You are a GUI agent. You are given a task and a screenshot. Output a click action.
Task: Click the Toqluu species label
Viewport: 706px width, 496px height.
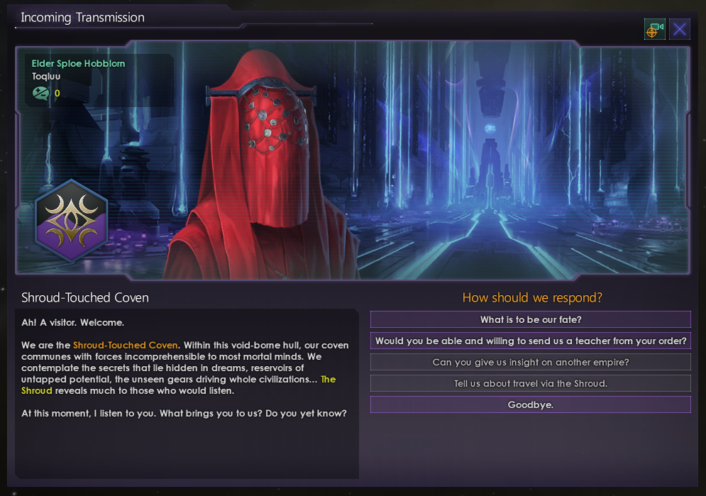click(46, 76)
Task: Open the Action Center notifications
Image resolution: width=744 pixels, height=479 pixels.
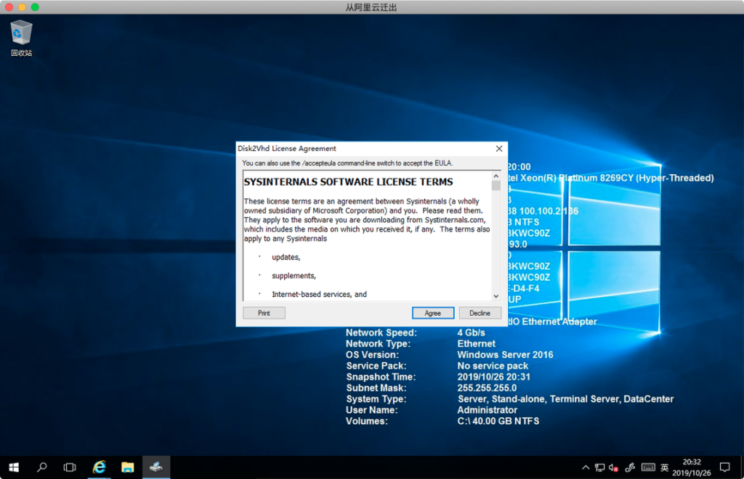Action: (x=724, y=467)
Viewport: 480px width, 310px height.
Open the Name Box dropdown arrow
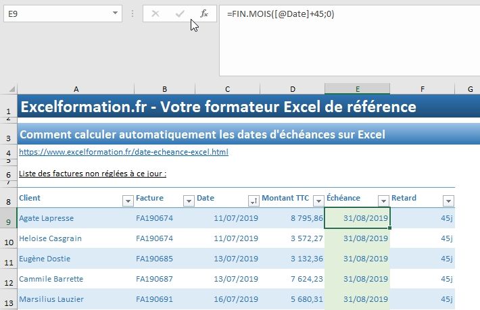tap(116, 14)
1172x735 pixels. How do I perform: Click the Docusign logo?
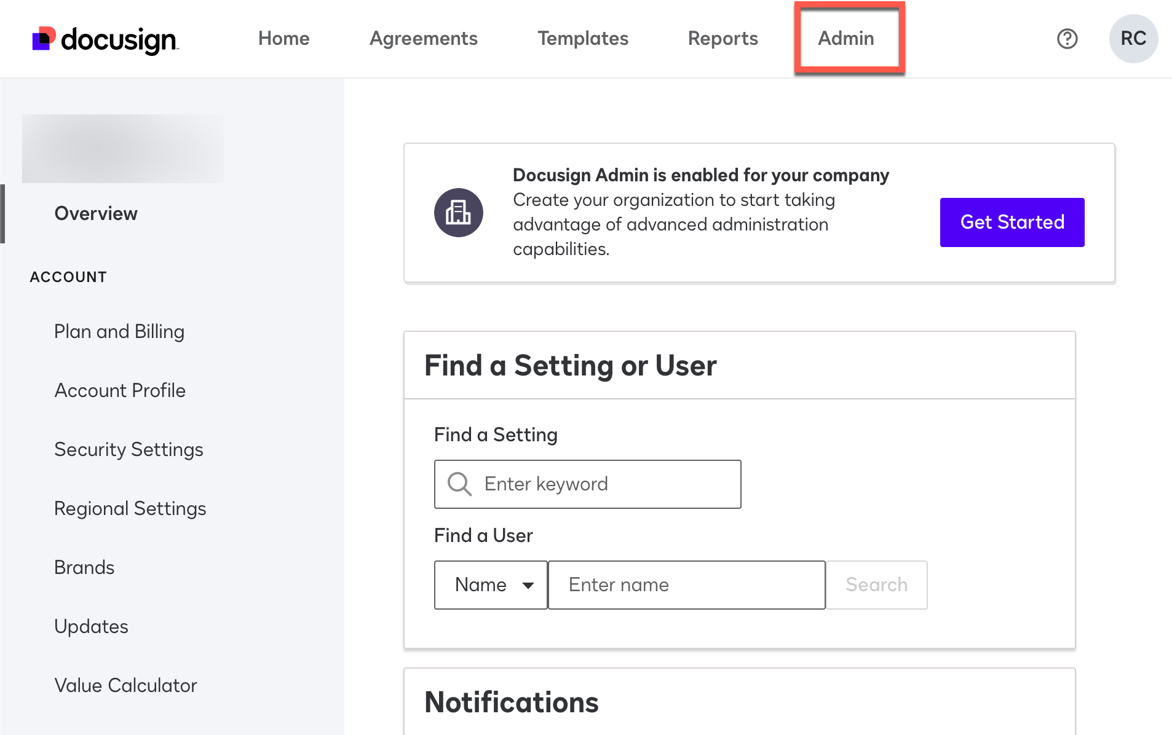click(x=105, y=39)
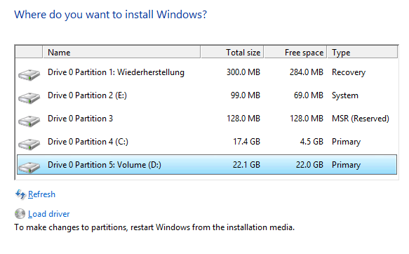Image resolution: width=409 pixels, height=254 pixels.
Task: Select Drive 0 Partition 5: Volume (D:)
Action: click(207, 165)
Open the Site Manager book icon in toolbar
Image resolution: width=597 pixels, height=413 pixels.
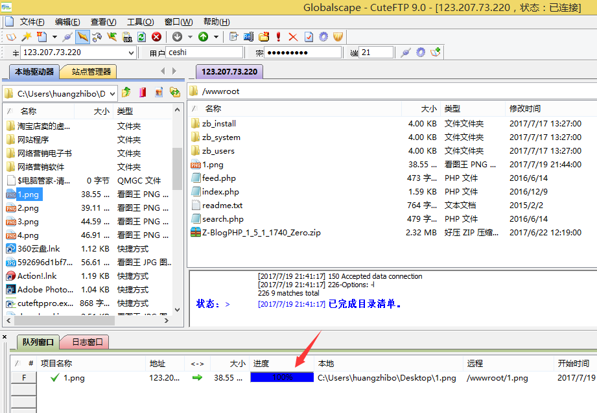click(11, 37)
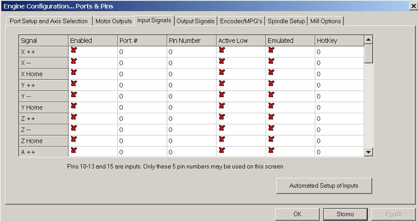Click Emulated red X for X -- row
418x222 pixels.
coord(271,62)
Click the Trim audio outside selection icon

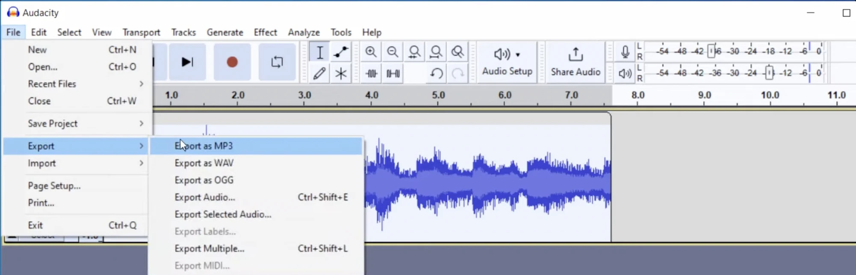(x=371, y=74)
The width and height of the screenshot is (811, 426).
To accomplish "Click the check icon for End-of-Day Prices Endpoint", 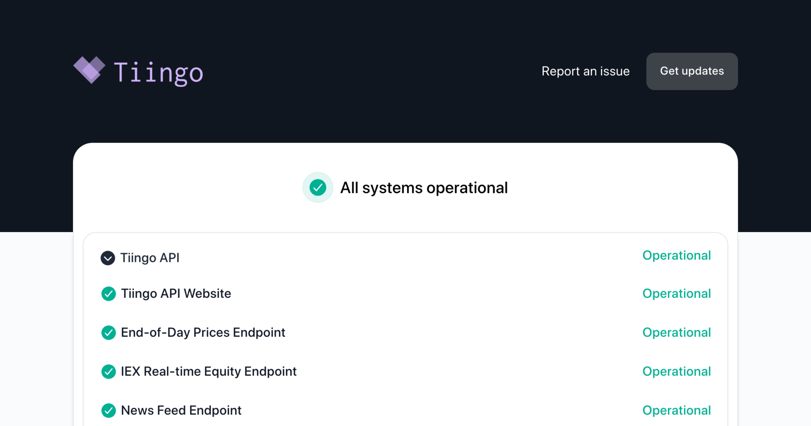I will [x=108, y=333].
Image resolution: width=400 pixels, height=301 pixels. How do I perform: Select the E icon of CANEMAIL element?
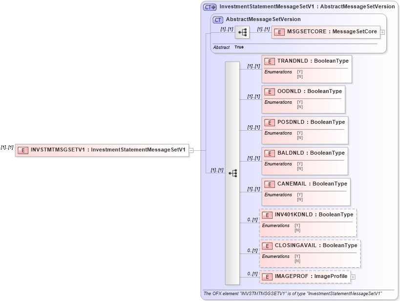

^^^^^^^^

A single figure is required: the number of lines above in which the string "screenshot" appears.

SOLUTION FOR THIS EXERCISE >>
2